The task: Using the records below, write out again exactly the lines that begin at the line containing "1140x681 pixels." and end at the line containing "Export the pivot", and no other lines.
<<<<
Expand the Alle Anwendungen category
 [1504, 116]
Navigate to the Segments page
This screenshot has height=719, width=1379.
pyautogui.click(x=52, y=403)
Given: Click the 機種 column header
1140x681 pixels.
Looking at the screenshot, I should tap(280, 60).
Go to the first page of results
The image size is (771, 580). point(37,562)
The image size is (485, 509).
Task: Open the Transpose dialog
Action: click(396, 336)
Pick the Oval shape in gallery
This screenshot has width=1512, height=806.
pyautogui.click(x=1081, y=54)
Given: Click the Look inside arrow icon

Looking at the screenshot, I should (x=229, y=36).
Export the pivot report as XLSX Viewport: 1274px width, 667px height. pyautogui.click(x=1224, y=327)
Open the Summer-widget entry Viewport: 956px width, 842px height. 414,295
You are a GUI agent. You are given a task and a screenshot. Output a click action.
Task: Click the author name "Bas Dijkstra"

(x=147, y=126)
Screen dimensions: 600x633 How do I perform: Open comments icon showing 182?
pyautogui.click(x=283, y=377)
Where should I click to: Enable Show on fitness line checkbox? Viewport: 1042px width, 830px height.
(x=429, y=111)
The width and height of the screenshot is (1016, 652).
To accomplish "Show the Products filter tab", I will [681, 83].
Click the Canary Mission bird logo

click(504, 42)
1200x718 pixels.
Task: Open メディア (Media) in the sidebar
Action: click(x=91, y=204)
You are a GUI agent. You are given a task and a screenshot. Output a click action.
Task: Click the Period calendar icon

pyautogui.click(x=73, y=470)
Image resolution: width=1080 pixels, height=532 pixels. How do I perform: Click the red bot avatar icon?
>>>>
Task solution:
1140x681 pixels.
Looking at the screenshot, I should tap(280, 60).
Go to the first page of results
The image size is (771, 580). point(37,562)
The image size is (485, 509).
Task: Open the Transpose dialog
Action: click(396, 336)
Pick the Oval shape in gallery
This screenshot has width=1512, height=806.
pyautogui.click(x=1081, y=54)
Given: Click the Look inside arrow icon

Looking at the screenshot, I should (x=229, y=36).
Export the pivot report as XLSX Viewport: 1274px width, 667px height. pyautogui.click(x=1224, y=327)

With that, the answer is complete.